At this point I’d like to borrow from another spirituality, that of the First Nation Americans, who referenced the four directions of North, South, East and West to identify their ‘here’. Let me show you four places that I saw when I looked around CPW, and four accompanying scriptures that I ‘heard’ and then perhaps we can discover together the ‘powerful stranger’ of CPW’s Here.
Looking South, the place of Harvest and Plenty, I see the banquet we are all invited to and hear Jesus words to Peter in John 21:15-17 - “Feed my Sheep”. This was the title of one of the first CPW’s I chaired. I chose it because I was starved of nourishment in a parish setting and CPW had the resources to feed me and others with the soul food we so desperately craved.
Looking North, the place of Challenge, I see the growing awareness that CPW brought me of needs beyond my own; the needs of the poor, the displaced, the refugee, the dispossessed, the earth itself and I heard the call to action in Micah 6:8 to “act justly, love tenderly and walk humbly”. The muscles of my compassion needed a work out. I had grown flabby with the self-absorption of personal fulfilment. The strength of my body was needed to help where I could. CPW was my spiritual boot camp!
Looking East, the place of the rising sun, of new beginnings, I see the search for wisdom and learning which drew CPW’s founders to consider founding a Catholic Peoples College and inspired my own mother to call CPW her ‘University’. I also heard the qualifying words of St Paul in 1 Corinthians 1:22-25 that “God’s foolishness is wiser than human wisdom”. CPW trains my mind to think differently, to banish lazy thinking, but reminds me that ultimately God’s wisdom is beyond me.
Looking West, where the sun sets, the place of fulfilment, I see the community of Love which holds us when we gather. When we gather and hear St. Paul’s words in 1 Corinthians 13:1-3, the words remind me that if “I do not have love, I am nothing”.
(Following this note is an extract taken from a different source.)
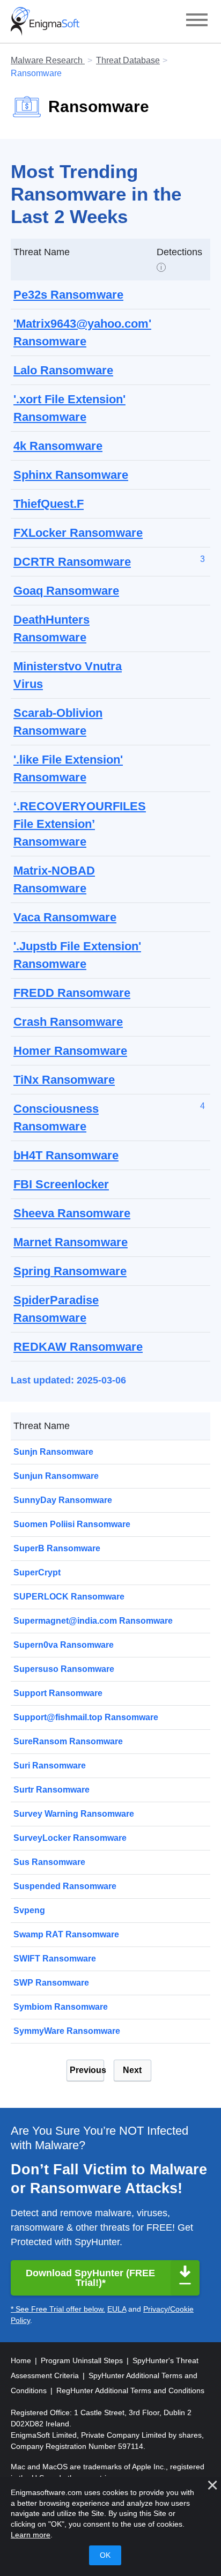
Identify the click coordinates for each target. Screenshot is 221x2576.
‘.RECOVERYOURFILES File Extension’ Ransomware (79, 824)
Love is the ultimate challenge, the energy that drives us, according to Teilhard de Chardin, and the food that sustains us. Love is what kept me going when I cooked for 65 people at the Alton weekend last year (love is probably what made them eat it!). The community of love is both our source and our summit. Are we there yet? I wonder what you think?
I offer these pictures, these places, as a means of asking the question. Where is our ‘Here’? Dare we approach that dangerous stranger?
Finally I return to my own Celtic roots to quote the ancient rune of Hospitality:
We saw a stranger yesterday, we put food in the eating place,
Drink in the drinking place, music in the listening place,
And with the sacred name of the triune God
He blessed us and our house, our cattle and our dear ones.
As the lark says in her song: Often, often, often goes the Christ in the stranger’s guise
May you seek Christ, the dangerous stranger, here, today “with all your heart, and with all your soul, and with all your strength and with all your mind…” Luke 10:25-28.